Un mito vive di varianti e riscritture che ne mediano la pertinenza a una concreta situazione storica, culturale e artistica. Inseparabile dalla catena di mediazioni (linguistiche, culturali, tecnologiche etc.) che lo strutturano e incorporano, il mito non è contemplabile in trasparenza ma solo nella sua circolazione. Un film che allestisce per la televisione un’opera che a sua volta elabora il racconto di Perrault insieme ad altre riscritture letterarie, teatrali e musicali del mito di Barbablù si presta a un discorso sull’opacità della mediazione. Tanto più se si considera l’ontologia complessa o incerta dell’opera, che non è la somma di libretto e partitura bensì una realtà emergente nello spazio della scena, e tuttavia non può esaurirsi nella singola rappresentazione, contingente e transeunte, né in una registrazione che testualizza la performance in un prodotto mediale. L’opera esiste come istanza discorsiva che connette le sue esemplificazioni, ma la sua essenza, come quella del mito, è imprendibile. D’altra parte musicisti, registi e produttori si servono della musica per dare prova di sé, ed è più proficuo seguire la circolazione di cui si fanno agenti.

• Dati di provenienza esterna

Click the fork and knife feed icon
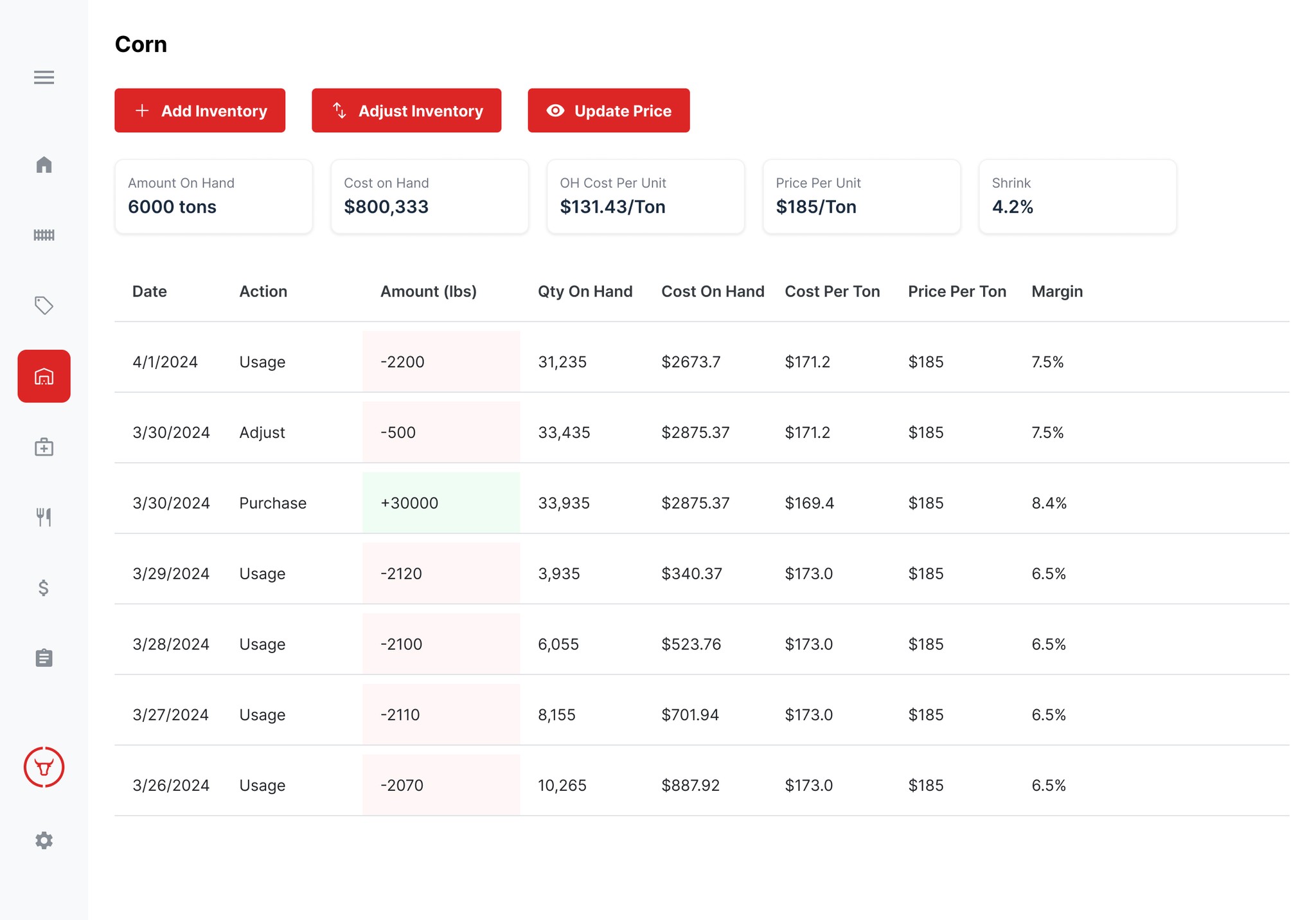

All’inizio degli anni Sessanta, Norman Foster, basso-baritono americano impegnato in produzioni musicali per la televisione tedesca, intercetta una commissione del Süddeutscher Rundfunk che gli permette di figurare come protagonista: la messinscena televisiva di Herzog Blaubarts Burg (Il castello di Barbablù), titolo tedesco di A kékszakállú herceg vára, opera di Béla Bartók su testo ungherese di Béla Balázs. La scelta della traduzione di Wilhelm Ziegler, nella forma rivista della partitura Universal Edition (1963), è motivata dal luogo di produzione e dalle competenze linguistiche di Foster. Vocalmente non era poi inconsueto che un interprete di Lieder come lui sostenesse il ruolo di Blaubart: lo aveva fatto Dietrich Fischer-Dieskau nel 1959, diretto da Ferenc Fricsay in un disco Deutsche Grammophon. Nel 1963 molte caratteristiche rendono l’opera adatta alla televisione: è un atto unico, dura un’ora, ha pochi personaggi, si svolge in un castello, ha struttura circolare e il suo linguaggio modernista, peraltro storicizzato, nobilita la televisione che la commissiona.